Want to share your content on R-bloggers? click here if you have a blog, or here if you don't.
Like most people, I was surprised at yesterday’s result for the Australian federal election. But I was much less surprised than most people. The two-party-preferred vote for the ALP (currently 49.11%, with a lot of pre-polling still to count) came down at the bottom of my prediction interval but was still inside it; and they look to have a chance of making 68 or 69 seats, which was the lower range of my 80% prediction interval for number of seats. A 95% prediction interval would have comfortably included the result. While I thought that a narrow ALP (or ALP + Greens) win was the most likely outcome, in the last month I’d only given it a 40% to 50% chance and had always seen other outcomes as very possible.
The main reason I was less surprised than others was that my model discounted the polling companies’ reported ALP voting intention, based on their past performance. As I wrote a few days ago, this involved the problematic assumption that the biases in these estimates didn’t change over time, an assumption I’d like to improve on if possible. But the treatment implicitly adopted by others, of assuming that there are no biases in the estimates at all, never seemed to me an improvement on assuming the same biases we’d seen before.

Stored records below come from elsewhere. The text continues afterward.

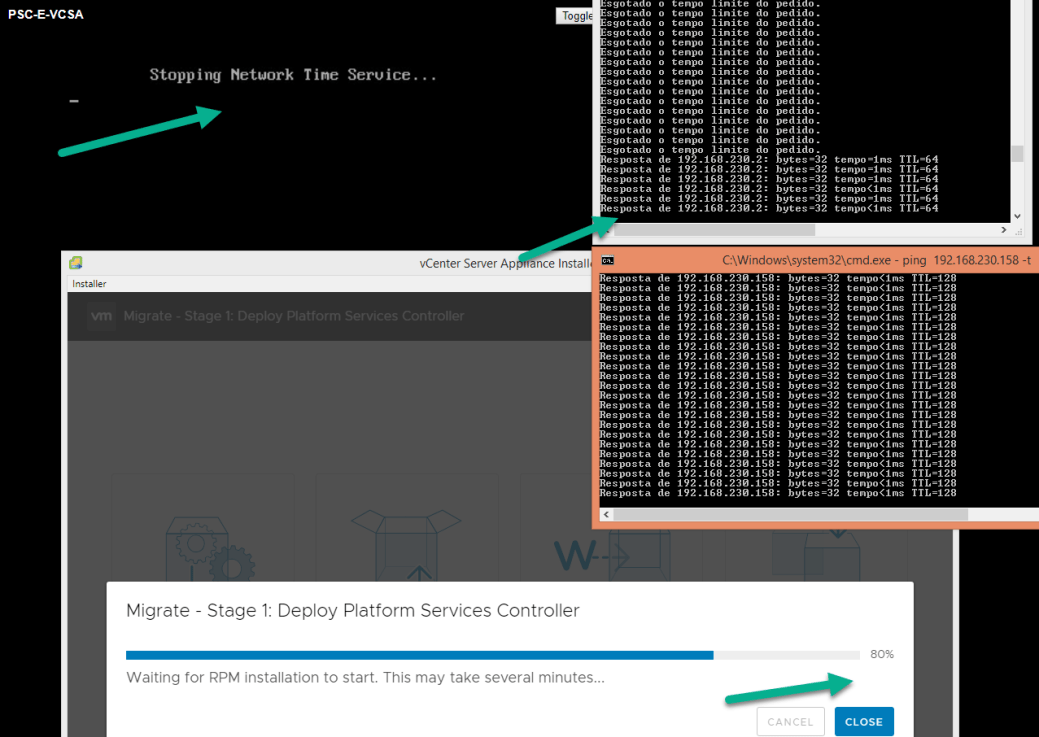Screen dimensions: 1039x737
Task: Open the Installer menu
Action: pos(89,284)
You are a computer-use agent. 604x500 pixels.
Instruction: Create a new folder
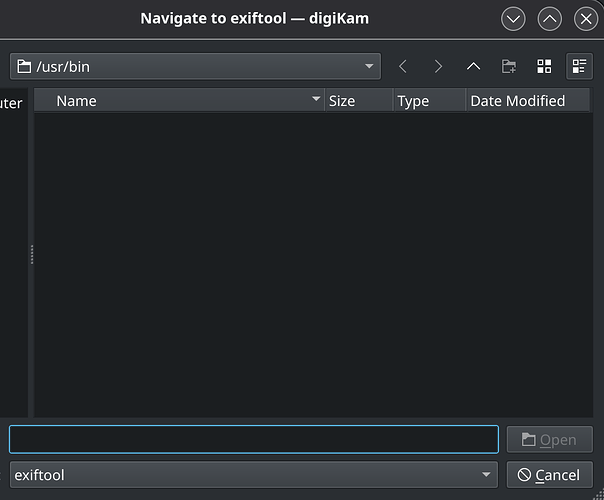pos(509,67)
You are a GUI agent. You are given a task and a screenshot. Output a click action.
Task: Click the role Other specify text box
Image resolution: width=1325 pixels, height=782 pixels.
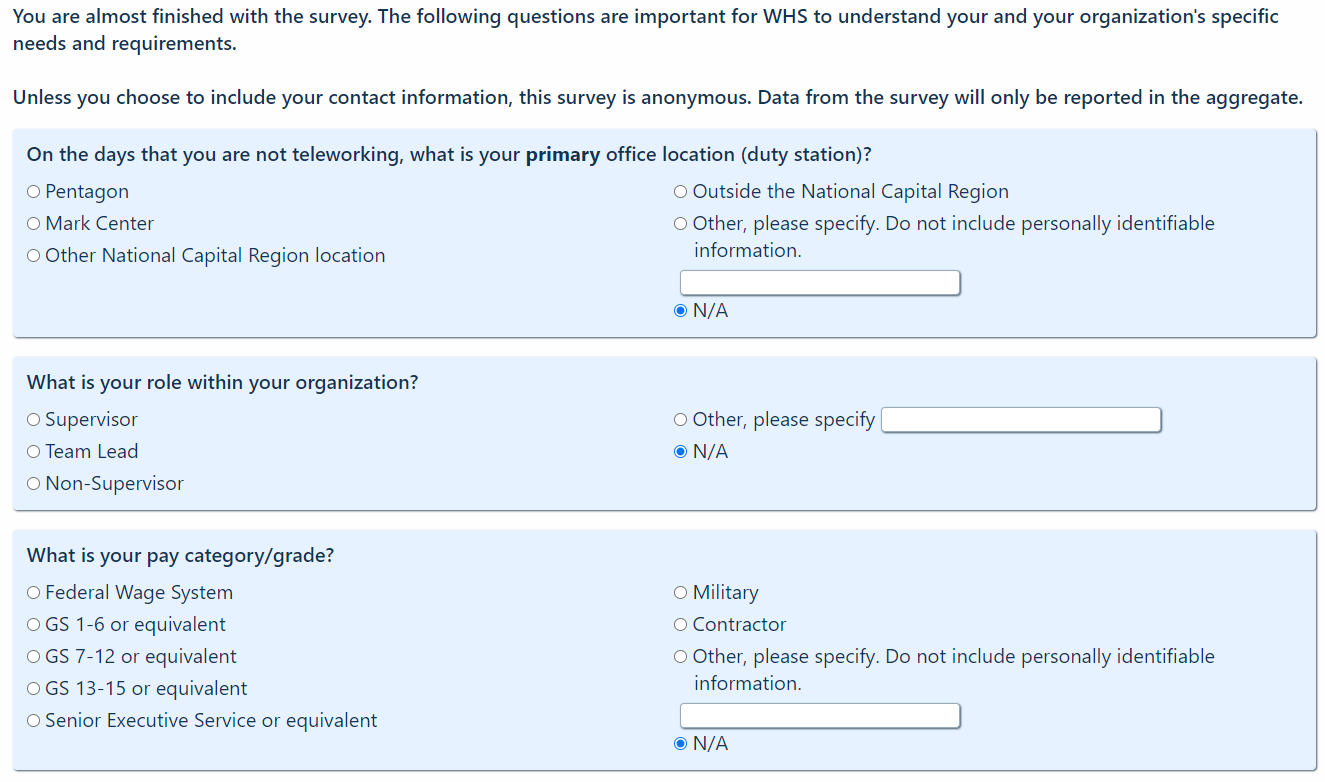click(x=1021, y=420)
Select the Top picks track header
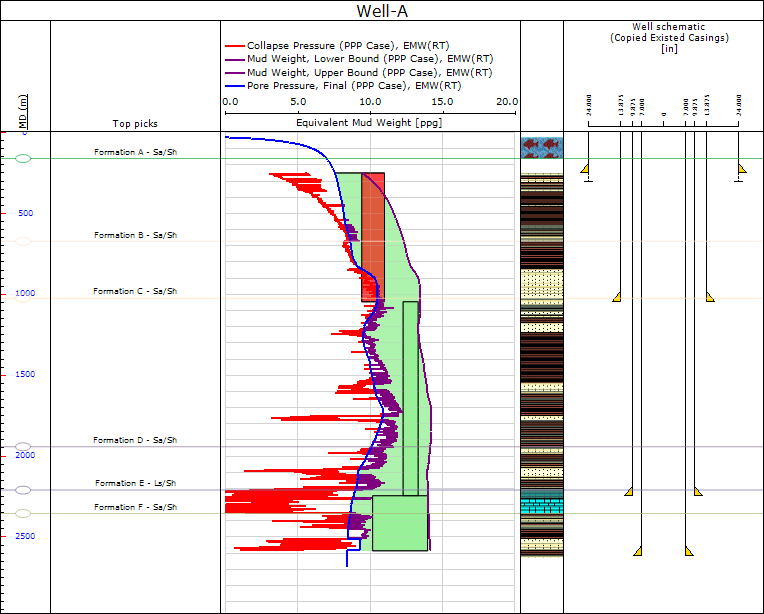The width and height of the screenshot is (764, 614). point(135,124)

There’s a lot of comment out there about the “national polling failure” of “unprecedented” proportions. The perception is that Australian polls are much better for predictive purposes than in other countries; in the days leading up to the election I was in several Twitter discussions where others dismissed the large degrees of uncertainty in my model and were convinced the polls were going to be spot on. Now the results have come in, people are talking up how surprising the polling error is.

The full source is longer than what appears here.